Отец смущенно стоял в приемной. Это был пожилой, невысокий, полный человек. Он плакал. Плакал настоящими слезами.

— А ведь он уже тут родился. Ну вы подумайте…

— Такая в нем течет кровь. Никуда от этого не денешься. Человек верен своей натуре, — сказал Зюм-Зюм, но коллеги одернули его:

— Еще на коня сажаете разбойника!

На это Зюм-Зюм ответил, что он хочет приободрить отца. И Зюм-Зюму простили, литераторы ведь всегда немножко с заумью.

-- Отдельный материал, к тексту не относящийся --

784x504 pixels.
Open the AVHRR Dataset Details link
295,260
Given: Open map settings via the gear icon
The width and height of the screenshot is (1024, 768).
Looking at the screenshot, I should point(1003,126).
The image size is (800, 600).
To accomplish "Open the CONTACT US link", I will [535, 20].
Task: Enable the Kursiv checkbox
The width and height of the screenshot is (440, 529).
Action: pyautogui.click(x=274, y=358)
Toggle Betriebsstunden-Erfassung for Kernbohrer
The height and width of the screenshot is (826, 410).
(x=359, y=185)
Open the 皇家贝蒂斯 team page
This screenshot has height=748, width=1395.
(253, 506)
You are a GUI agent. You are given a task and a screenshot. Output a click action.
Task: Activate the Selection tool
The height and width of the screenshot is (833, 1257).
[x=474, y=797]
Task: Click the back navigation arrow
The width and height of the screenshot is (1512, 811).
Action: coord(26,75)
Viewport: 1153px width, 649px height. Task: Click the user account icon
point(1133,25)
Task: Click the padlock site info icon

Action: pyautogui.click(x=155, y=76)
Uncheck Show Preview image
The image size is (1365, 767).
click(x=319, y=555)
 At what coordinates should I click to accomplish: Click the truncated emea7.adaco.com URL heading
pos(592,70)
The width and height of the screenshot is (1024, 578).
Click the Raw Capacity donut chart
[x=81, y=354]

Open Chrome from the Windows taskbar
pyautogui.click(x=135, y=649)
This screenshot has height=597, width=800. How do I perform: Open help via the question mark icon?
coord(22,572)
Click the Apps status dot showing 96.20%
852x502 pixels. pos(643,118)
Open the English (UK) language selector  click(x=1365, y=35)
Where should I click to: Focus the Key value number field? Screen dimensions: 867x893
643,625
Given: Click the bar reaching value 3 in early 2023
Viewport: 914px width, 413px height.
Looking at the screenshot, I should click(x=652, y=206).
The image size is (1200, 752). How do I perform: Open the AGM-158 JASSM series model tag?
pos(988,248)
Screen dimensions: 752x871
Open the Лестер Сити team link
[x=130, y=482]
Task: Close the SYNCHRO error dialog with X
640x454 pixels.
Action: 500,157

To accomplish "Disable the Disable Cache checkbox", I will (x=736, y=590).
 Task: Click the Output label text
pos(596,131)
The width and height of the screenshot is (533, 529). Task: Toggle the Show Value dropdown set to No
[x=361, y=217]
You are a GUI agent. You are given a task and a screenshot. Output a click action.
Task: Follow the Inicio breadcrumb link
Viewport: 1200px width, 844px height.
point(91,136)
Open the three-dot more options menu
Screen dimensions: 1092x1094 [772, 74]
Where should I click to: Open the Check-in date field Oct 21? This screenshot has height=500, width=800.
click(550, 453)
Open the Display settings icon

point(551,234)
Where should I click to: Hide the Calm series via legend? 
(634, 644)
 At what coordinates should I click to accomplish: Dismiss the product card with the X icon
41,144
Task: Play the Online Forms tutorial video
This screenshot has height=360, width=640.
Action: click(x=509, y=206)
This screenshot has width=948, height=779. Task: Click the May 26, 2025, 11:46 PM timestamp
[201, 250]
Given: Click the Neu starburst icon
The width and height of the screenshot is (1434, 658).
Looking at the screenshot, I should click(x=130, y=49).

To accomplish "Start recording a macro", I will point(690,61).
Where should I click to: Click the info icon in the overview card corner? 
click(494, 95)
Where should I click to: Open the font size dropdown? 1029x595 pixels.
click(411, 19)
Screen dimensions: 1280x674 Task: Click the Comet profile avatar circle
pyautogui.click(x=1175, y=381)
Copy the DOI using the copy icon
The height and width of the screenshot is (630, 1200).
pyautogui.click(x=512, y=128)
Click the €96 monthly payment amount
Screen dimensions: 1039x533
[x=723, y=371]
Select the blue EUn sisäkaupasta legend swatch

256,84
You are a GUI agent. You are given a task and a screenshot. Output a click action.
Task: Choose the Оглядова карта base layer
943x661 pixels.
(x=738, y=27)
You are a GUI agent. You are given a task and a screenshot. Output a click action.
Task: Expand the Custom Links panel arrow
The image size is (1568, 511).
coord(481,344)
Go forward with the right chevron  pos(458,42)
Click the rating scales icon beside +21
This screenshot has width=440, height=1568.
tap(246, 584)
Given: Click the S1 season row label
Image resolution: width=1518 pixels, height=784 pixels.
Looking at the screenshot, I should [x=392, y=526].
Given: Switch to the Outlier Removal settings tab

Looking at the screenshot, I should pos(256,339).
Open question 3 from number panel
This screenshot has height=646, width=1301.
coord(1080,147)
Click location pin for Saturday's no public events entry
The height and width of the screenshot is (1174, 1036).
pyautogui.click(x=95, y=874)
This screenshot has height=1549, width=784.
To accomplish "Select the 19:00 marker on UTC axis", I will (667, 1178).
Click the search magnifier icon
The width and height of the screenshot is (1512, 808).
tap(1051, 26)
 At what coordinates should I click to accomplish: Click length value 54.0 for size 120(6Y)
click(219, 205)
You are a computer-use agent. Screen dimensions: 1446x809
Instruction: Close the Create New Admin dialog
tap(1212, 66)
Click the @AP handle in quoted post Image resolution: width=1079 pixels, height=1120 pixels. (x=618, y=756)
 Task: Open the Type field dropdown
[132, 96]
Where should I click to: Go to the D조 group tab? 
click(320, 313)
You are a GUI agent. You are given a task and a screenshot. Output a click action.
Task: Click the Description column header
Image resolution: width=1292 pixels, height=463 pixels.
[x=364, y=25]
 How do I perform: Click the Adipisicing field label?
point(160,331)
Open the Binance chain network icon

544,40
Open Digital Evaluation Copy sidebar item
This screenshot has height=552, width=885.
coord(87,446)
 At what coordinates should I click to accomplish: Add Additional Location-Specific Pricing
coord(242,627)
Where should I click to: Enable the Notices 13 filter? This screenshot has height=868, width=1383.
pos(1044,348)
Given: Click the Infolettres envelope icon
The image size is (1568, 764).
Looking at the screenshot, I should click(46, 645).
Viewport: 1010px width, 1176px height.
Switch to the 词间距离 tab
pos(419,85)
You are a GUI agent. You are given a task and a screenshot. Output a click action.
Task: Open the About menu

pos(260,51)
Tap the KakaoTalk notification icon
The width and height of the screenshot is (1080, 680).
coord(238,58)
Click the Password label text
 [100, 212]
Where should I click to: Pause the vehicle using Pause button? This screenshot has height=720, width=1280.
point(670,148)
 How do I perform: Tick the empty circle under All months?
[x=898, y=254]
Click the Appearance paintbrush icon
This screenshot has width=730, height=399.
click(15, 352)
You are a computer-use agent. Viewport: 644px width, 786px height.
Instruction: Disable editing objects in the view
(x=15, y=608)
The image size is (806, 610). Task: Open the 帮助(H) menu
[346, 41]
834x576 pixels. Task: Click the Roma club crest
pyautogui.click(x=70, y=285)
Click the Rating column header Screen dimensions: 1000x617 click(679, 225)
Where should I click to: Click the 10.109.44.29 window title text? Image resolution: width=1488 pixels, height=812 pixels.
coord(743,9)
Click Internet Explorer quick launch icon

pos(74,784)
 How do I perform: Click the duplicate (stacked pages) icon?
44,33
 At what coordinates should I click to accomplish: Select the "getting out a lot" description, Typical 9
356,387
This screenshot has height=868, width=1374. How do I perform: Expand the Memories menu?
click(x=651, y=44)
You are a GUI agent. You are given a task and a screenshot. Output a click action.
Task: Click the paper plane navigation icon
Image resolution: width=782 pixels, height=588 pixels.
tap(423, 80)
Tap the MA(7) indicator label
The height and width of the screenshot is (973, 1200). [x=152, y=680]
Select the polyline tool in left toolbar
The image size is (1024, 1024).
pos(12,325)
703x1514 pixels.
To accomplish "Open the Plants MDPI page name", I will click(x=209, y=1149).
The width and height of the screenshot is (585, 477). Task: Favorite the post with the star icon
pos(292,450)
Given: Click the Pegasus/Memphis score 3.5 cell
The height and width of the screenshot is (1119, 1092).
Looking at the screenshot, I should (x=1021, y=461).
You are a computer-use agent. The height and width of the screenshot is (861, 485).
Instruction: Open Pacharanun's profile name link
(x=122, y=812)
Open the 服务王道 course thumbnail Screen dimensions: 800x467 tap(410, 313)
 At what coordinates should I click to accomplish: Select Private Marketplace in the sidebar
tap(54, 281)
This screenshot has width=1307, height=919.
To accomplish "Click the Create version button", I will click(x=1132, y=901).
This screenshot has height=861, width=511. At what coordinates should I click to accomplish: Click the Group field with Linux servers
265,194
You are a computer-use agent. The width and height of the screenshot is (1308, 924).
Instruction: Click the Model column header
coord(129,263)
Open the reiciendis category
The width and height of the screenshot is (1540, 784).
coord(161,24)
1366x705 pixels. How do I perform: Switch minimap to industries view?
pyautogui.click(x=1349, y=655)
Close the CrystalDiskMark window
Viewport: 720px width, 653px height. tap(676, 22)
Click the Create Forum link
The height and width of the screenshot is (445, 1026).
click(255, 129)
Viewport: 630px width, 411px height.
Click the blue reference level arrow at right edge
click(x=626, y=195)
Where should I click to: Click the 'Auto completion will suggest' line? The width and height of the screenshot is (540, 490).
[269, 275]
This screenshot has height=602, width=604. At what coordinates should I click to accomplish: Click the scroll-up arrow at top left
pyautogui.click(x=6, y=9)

Длинноволосых, ангелоподобных парней время от времени отсылали стричься. Те, что поглупее, отсеивались вообще. Девушек перед началом урока дежурные по коридору заставляли смывать краску с глаз. Лишь в полдень разрешалось снова накладывать ее. Длина халатов достигала колен, так было предписано школьными правилами поведения. Только по улицам могли они щеголять в коротеньких кожаных юбчонках.

Но что поделать с Никодемусом Карайитисом? Нужно было бы продержаться еще год, до выдачи аттестатов зрелости, а тут в школе появилась Изабелла Шейем. До нее эти предметы вела тоже учительница, по прозвищу Цыпленок. У той было пристрастие к желтому, и зимой и летом она всегда была одета в один из оттенков желтого. И еще в ней было что-то стоическое, она напоминала мучеников-христиан — тех, в которых кидали камнями, стреляли из лука. Она всегда точно, минута в минуту, заходила в класс и, не обращая ни на кого внимания, с улыбкой на устах говорила весь урок напролет — будь то история или русский язык, — всегда с одной и той же улыбкой, с непоколебимым спокойствием, не слыша реплик, не видя того, что происходит в классе, не чувствуя летящих мимо огрызков яблок. И так от звонка до звонка. Дети ее презирали, но злобы к ней не чувствовали. Нико, например, к этой женщине относился лучше, чем к другим учителям. Он не удостаивал ее внимания. Позднее это ее пристрастие к желтому сыграло с ней злую шутку. С инфекционным воспалением печени она надолго слегла в больницу. И вот вместо нее прислали Изабеллу Шейем.

Была весна, и Изабелла Шейем явилась в туфлях на шпильках. В Венгрии в то время туфли на шпильках не принимали уже даже в комиссионном, только Изабелла Шейем носила их с подчеркнутым достоинством. Она шла, и ноги ее то и дело подворачивались то внутрь, то наружу, и худые полушария ее зада колыхались при этом. Ей было лет двадцать шесть — двадцать восемь. Лицо у нее было бледное, прическа — сложное сооружение из белобрысых валиков-сарделек, только сардельки не были тугими и крепкими. Будто полопались на полпути в школу.